Intervention de Louis-Georges Soler

Réunion du jeudi 31 mai 2018 à 9h15
Commission d'enquête sur l'alimentation industrielle : qualité nutritionnelle, rôle dans l'émergence de pathologies chroniques, impact social et environnemental de sa provenance

Louis-Georges Soler, directeur de recherche dans l'unité alimentation et sciences sociales (ALISS) :

C'est en effet la question centrale : quels outils peuvent permettre d'accompagner le processus ? Il en existe plusieurs. Le Nutri-Score participe d'une telle démarche et constitue un premier levier. Son objectif est en effet de proposer un support permettant de créer des incitations à la reformulation. Comme je vous l'ai dit, l'OQALI sera en charge du suivi du Nutri-Score. Il faudra en effet en mesurer l'impact. Combien d'industriels l'utiliseront ? Permettra-t-il de créer une dynamique d'amélioration de la qualité des produits ?

Un deuxième levier est constitué par les taxes nutritionnelles, c'est-à-dire des taxes qui sont liées à la teneur de certains aliments en sucre, par exemple, comme une taxe sur les sodas. De telles taxes pourraient affecter les arbitrages en termes de qualité des produits ; à ce stade, nous n'en sommes pas totalement sûrs : les études actuelles nous permettent de dire quel serait l'effet de telles taxes sur les quantités consommées et sur les prix, mais pas encore de comprendre comment elles modifieraient les arbitrages de l'industrie en ce qui concerne les types de produits et leurs caractéristiques. Ces travaux sont en cours.

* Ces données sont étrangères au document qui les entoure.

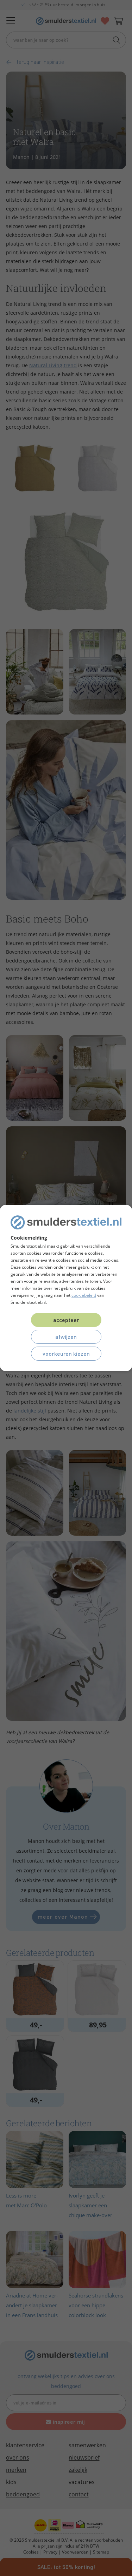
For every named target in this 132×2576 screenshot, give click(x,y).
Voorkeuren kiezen (66, 1353)
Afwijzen (66, 1336)
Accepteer (66, 1319)
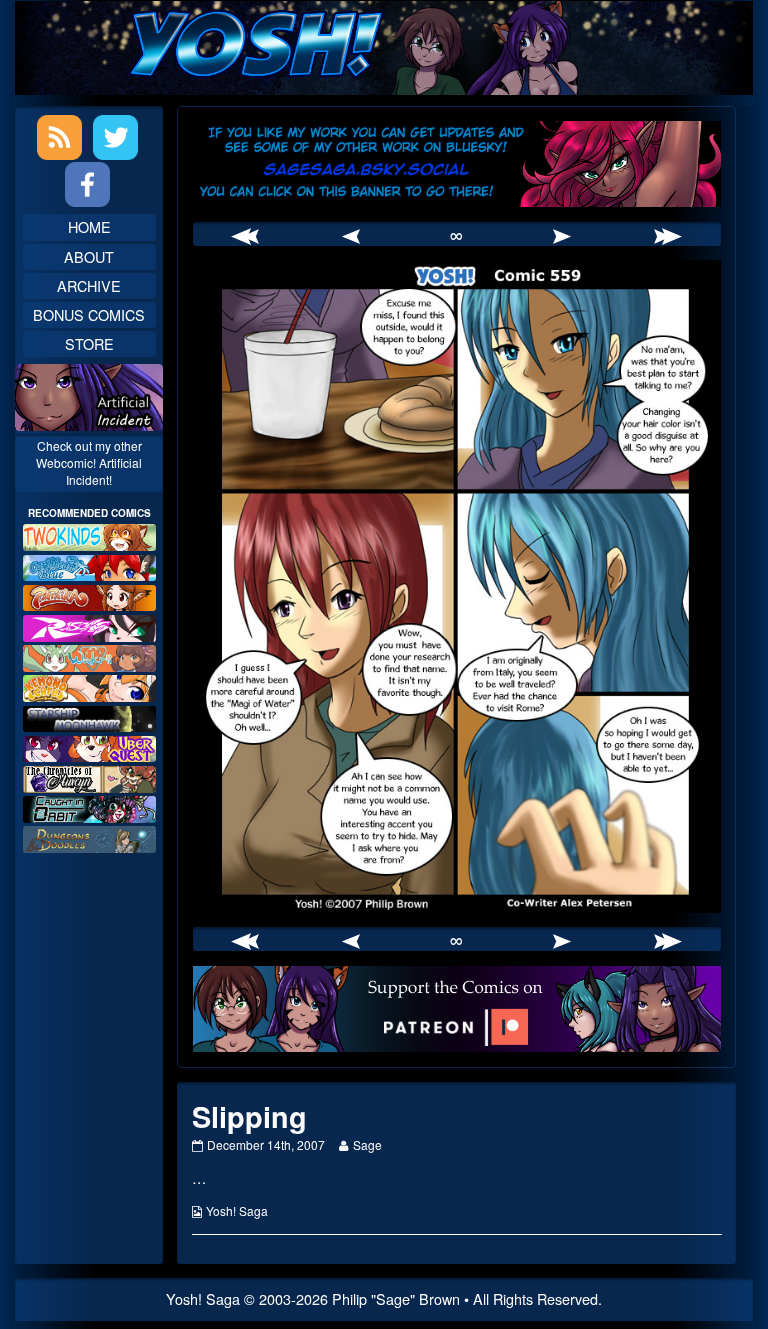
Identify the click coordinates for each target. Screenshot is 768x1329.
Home (89, 226)
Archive (89, 285)
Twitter (115, 137)
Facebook (87, 184)
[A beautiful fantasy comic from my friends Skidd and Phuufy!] (89, 746)
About (89, 256)
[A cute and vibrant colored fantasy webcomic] (89, 655)
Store (89, 343)
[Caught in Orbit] (89, 806)
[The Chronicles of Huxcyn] (89, 776)
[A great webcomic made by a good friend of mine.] (89, 534)
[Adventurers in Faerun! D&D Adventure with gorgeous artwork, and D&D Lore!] (89, 836)
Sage (366, 1144)
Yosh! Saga (237, 1210)
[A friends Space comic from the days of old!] (89, 716)
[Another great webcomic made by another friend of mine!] (89, 565)
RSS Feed (59, 137)
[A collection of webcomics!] (89, 685)
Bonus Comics (89, 314)
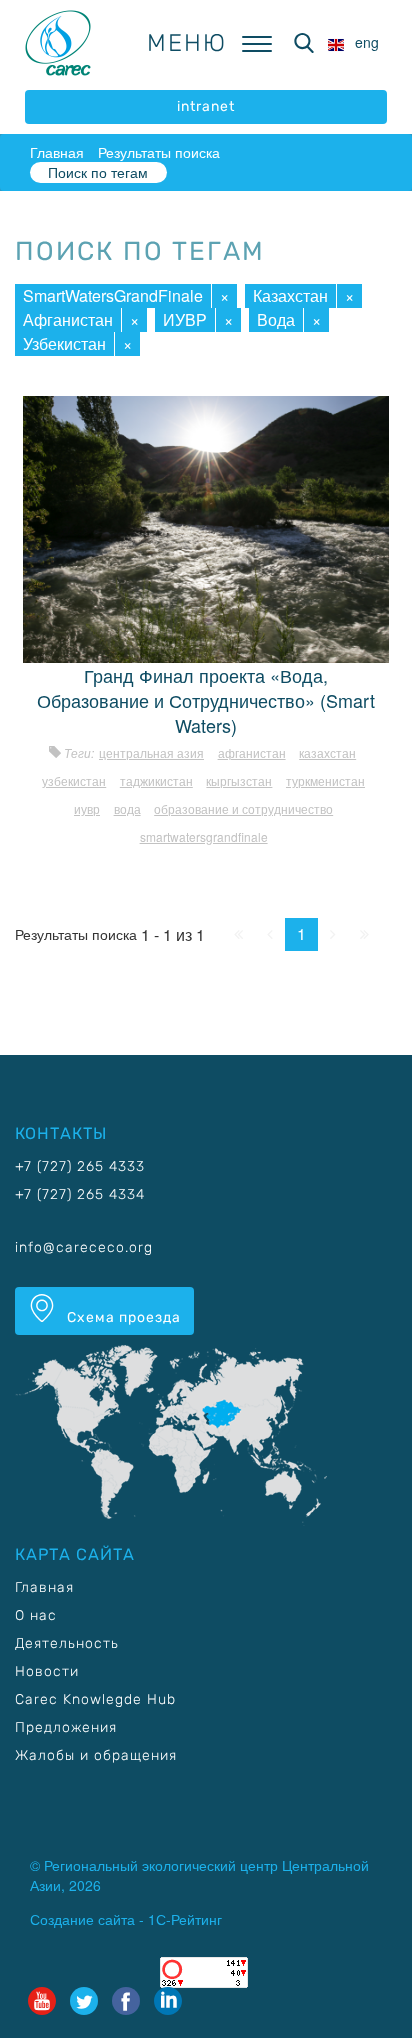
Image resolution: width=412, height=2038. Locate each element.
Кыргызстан (239, 780)
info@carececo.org (84, 1247)
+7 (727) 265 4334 (80, 1194)
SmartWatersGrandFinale (113, 295)
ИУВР (185, 319)
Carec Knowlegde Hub (95, 1699)
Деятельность (67, 1643)
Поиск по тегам (98, 172)
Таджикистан (156, 780)
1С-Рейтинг (185, 1919)
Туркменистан (325, 780)
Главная (57, 152)
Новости (47, 1671)
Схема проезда (122, 1317)
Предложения (66, 1727)
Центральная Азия (151, 752)
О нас (36, 1615)
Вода (276, 319)
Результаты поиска (159, 152)
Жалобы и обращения (96, 1755)
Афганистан (68, 319)
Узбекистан (64, 343)
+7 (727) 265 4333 (80, 1166)
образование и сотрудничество (243, 808)
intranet (206, 106)
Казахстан (290, 295)
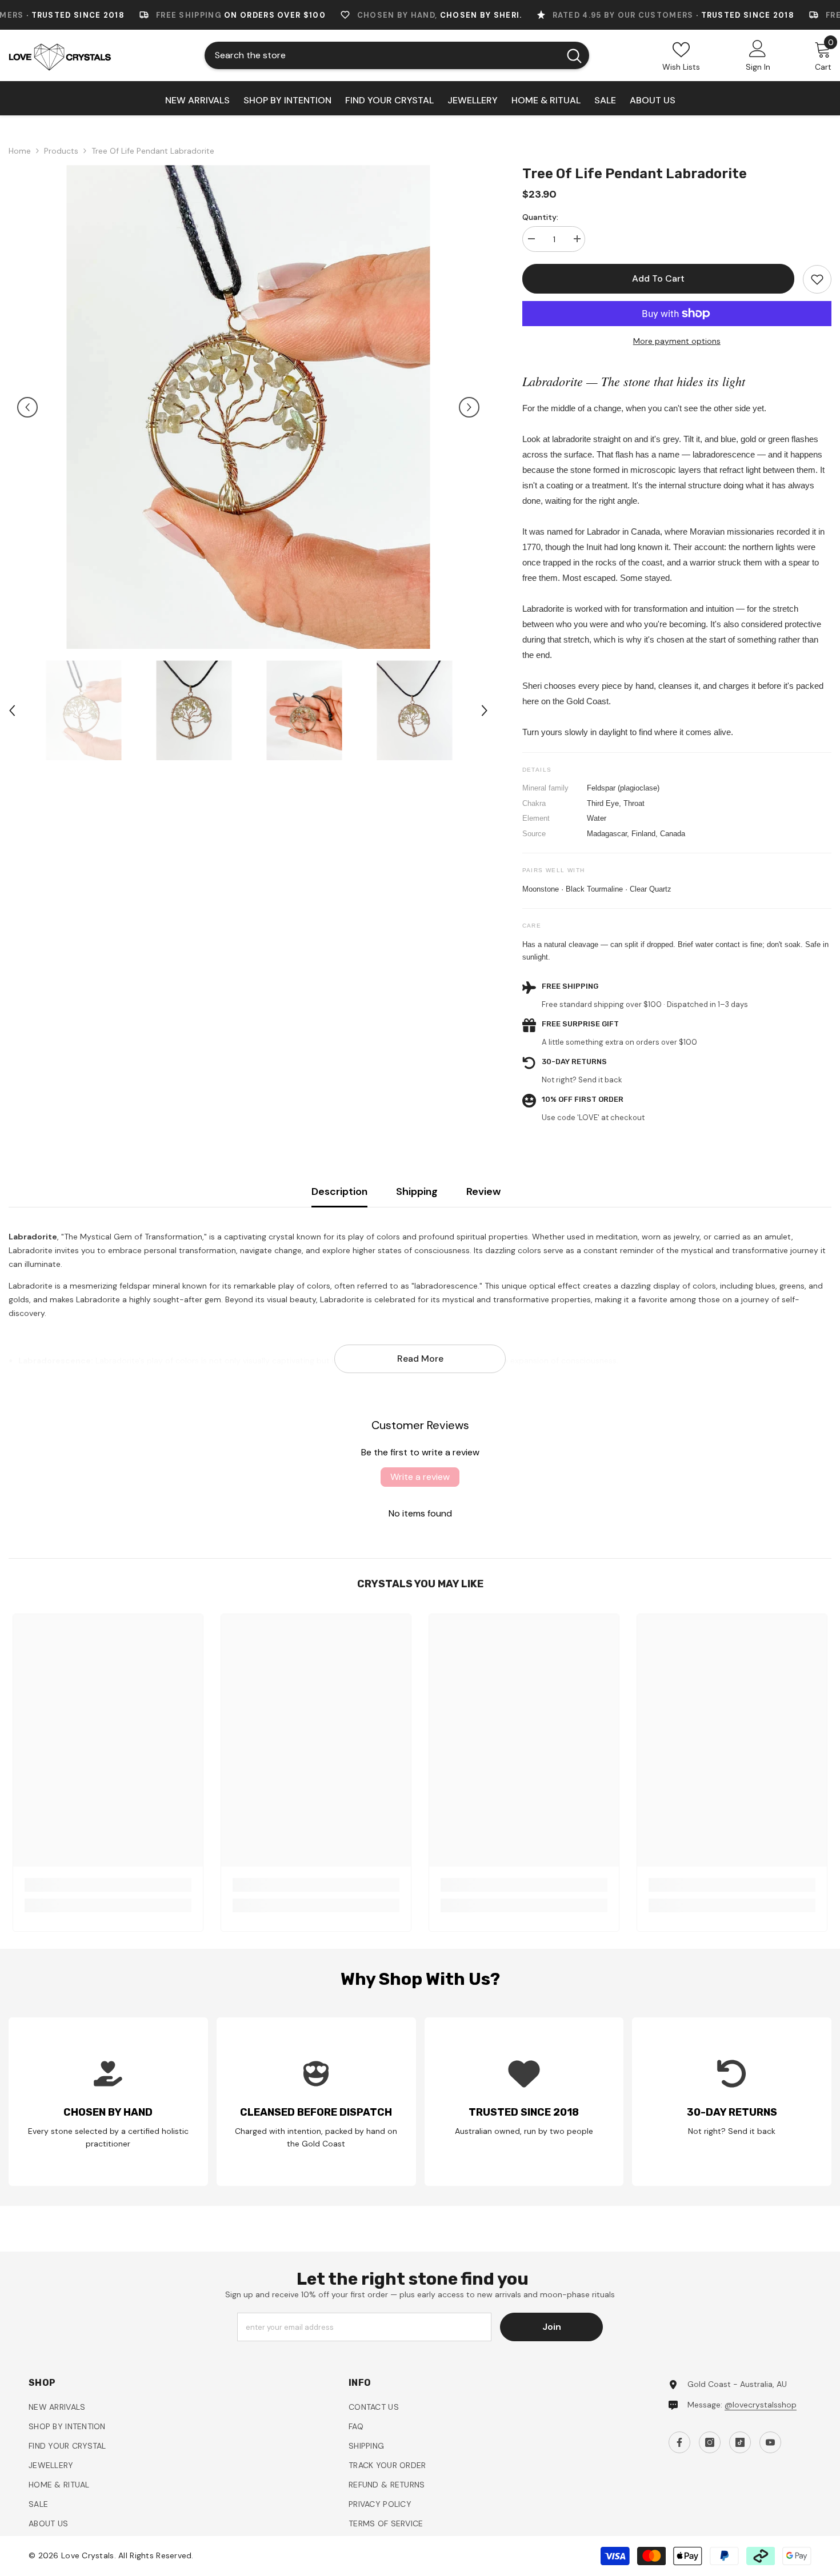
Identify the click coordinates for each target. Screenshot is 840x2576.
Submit (546, 1357)
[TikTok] (558, 1406)
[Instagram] (534, 1406)
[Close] (680, 1153)
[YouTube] (582, 1406)
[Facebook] (510, 1406)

Le troisième levier consiste dans l'action directe sur l'offre, soit par le biais de chartes, de négociations entre les pouvoirs publics et les entreprises, comme celles qui ont eu lieu au Royaume-Uni, qui se sont avérées assez efficaces en ce qui concerne la teneur en sel des aliments, ou comme celles qui sont en cours aux Pays-Bas.

Enfin, il y a la réglementation qui consiste à établir des standards. Ainsi, le Danemark a mis en place il y a quelques années un standard, à savoir une teneur maximum en acides gras saturés pour une série de produits. Cependant, comme vous l'avez remarqué, il est difficile de définir un standard étant donné la très forte hétérogénéité des catégories. On peut envisager un standard un seul nutriment qui est en jeu dans un produit et que ce nutriment n'a pas d'interaction, y compris d'un point de vue technologique, avec d'autres composants du produit. En revanche, dans des familles de produits dans lesquelles tous les nutriments sont en interaction, si on réduit le sucre et que cela augmente les coûts, ou que pour maintenir les propriétés du produit il faut augmenter la matière grasse, le gain n'est pas assuré, et par conséquent il est compliqué de mettre en place des standards. En effet, les pouvoirs publics ne sont pas très à l'aise pour définir des standards dès lors qu'existent des contraintes technologiques complexes. Ainsi, pour répondre à votre question, les standards peuvent être efficaces et pertinents quand existe une variable simple qui permet de définir le niveau de qualité du produit. En revanche, lorsque les variables sont complexes, il faudrait plutôt privilégier d'autres leviers d'action. Il est certain que les démarches qui reposent sur ce que l'on appelle des « accords volontaires », qui sont en fait des négociations instituées par les pouvoirs publics avec l'industrie, lorsqu'elles fonctionnent, sont ce qu'il y a de mieux pour tout le monde, car elles sont moins coûteuses pour chacun. Reste à savoir comment les faire marcher.

Je terminerai en affirmant qu'une certaine constance des politiques publiques est nécessaire pour améliorer l'alimentation. En effet, il est difficile de modifier les qualités nutritionnelles des produits parce car il existe des rigidités partout : dans les comportements des consommateurs, plus fortement encore dans le comportement des entreprises parce qu'elles sont liées par de multiples contrats. Les études de l'évolution des politiques nutritionnelles montrent que chaque levier d'action pris individuellement a un effet faible. Par conséquent, on ne peut progresser que si on combine les outils ; il faut donc jouer un peu sur l'offre, un peu sur la demande. Mais surtout, il faut inscrire ces outils dans la durée, d'où la nécessité d'une constance des politiques publiques. Il ne faut pas changer de direction dès lors que l'on s'aperçoit un peu trop vite que l'on ne constate pas de modifications suffisantes.